Every week, the Africa Growth Initiative, at Brookings posts “Figure of the week,” a short blog post that explains recent developments on the continent. The post highlights an interesting chart, table, or graph from recently published reports that explore important statistics or policy developments. This week, in our last “Figure of the week” for 2018, we revisit the top five most read posts of the year.
In March, African countries signed the Continental Free Trade Agreement (AfCFTA), which created the largest free trade zone since the creation of the World Trade Organization in 1995. The AfCFTA commits countries to cut tariffs on 90 percent of goods. As the figure below shows, intra-African trade makes up a small portion of the region’s total trade. At 18 percent of exports, Africa lags well behind Asia and Europe where intra-regional exports comprise 59 and 69 percent of exports respectively. Increasing intra-African trade a central goal of the agreement.

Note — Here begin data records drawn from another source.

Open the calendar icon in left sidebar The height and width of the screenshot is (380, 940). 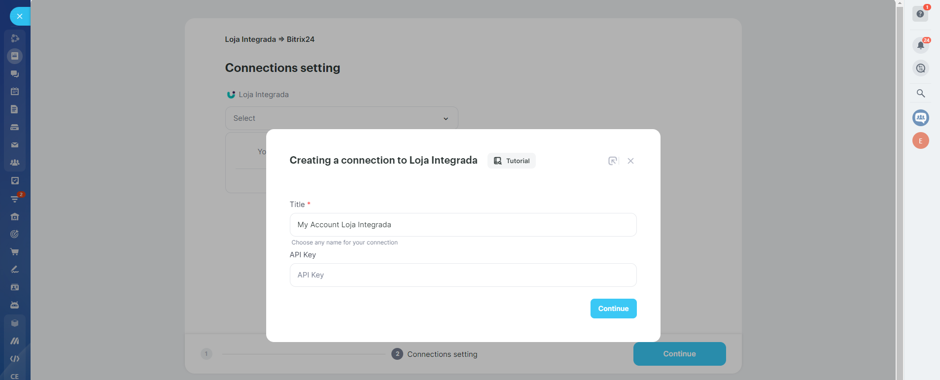pos(15,92)
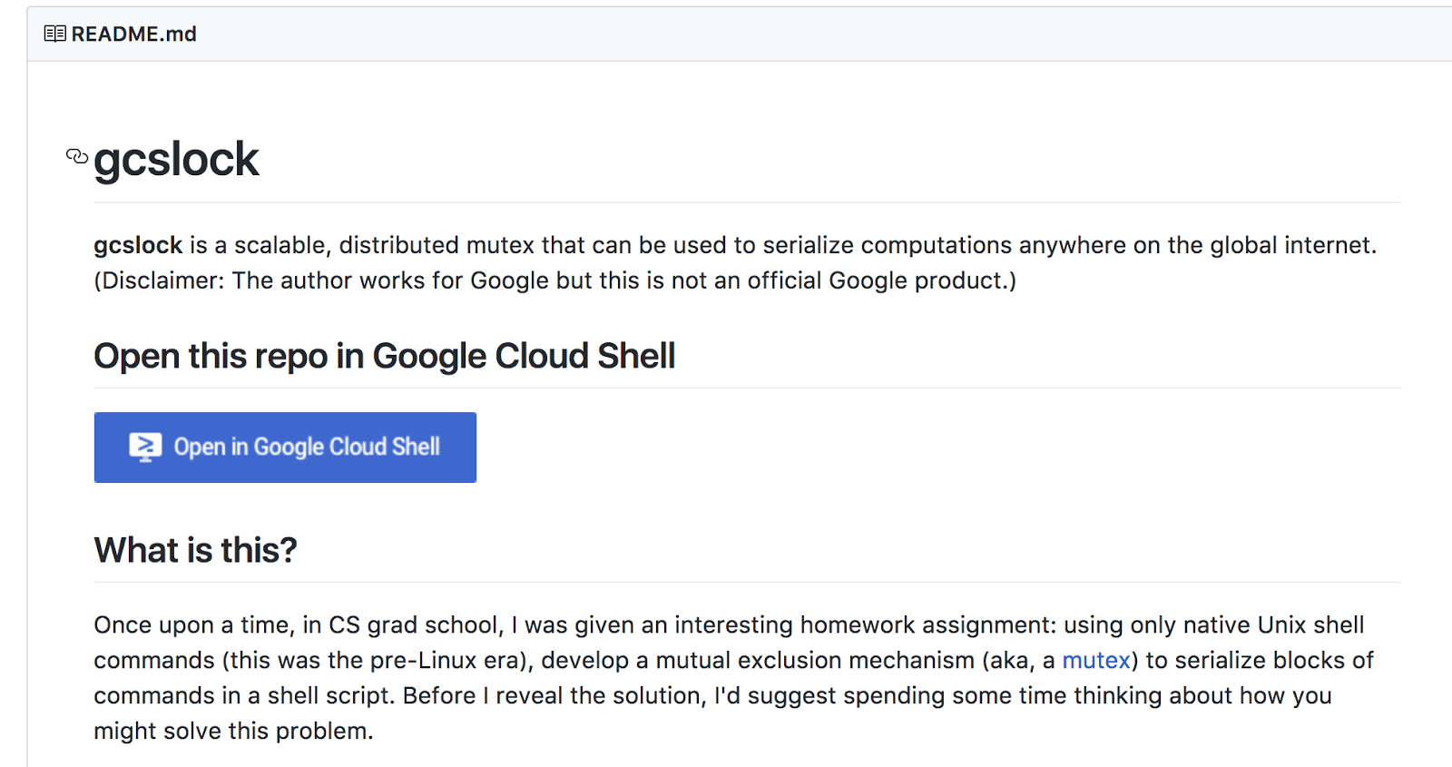The height and width of the screenshot is (767, 1452).
Task: Click the "Once upon a time" text
Action: point(191,624)
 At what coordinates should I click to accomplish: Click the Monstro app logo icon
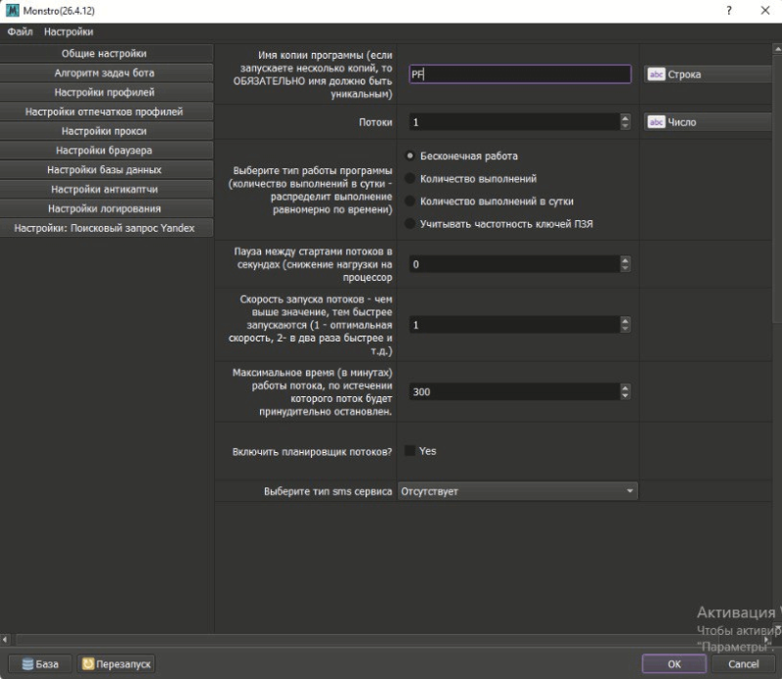[12, 10]
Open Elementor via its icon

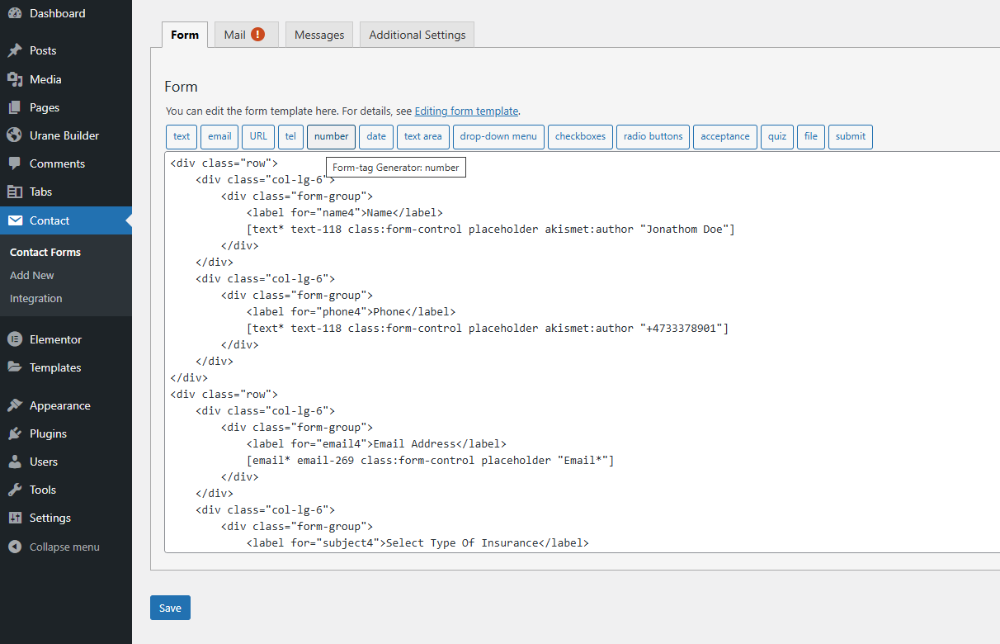tap(15, 339)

Earlier this year, U.N. Habitat released the 2018 edition of its “State of African Cities” report focusing on investment in Africa. One section of the report focuses on China’s growing engagement on the continent. The figure below shows the increasing dispersion of foreign direct investment (FDI) into Africa. In 2014, a lower share of Chinese FDI flows were directed to established investment markets like Mauritius, Nigeria, and South Africa. However, 50 percent of China’s FDI stock was located in only six countries, with five of them being resource-rich nations.
In June, United Nations Conference on Trade and Development released its annual Economic Development in Africa report. The theme for this year’s report was “Migration and Structural Transformation,” which documents intra-African migration trends and the economic impact of migrants in host countries. The figure below shows the top 15 intra-African migration corridors in 2017 by migrants stocks. The report finds that migration corridors in West and Southern Africa are mostly economically driven as they connect migrants to jobs in farming and informal trade.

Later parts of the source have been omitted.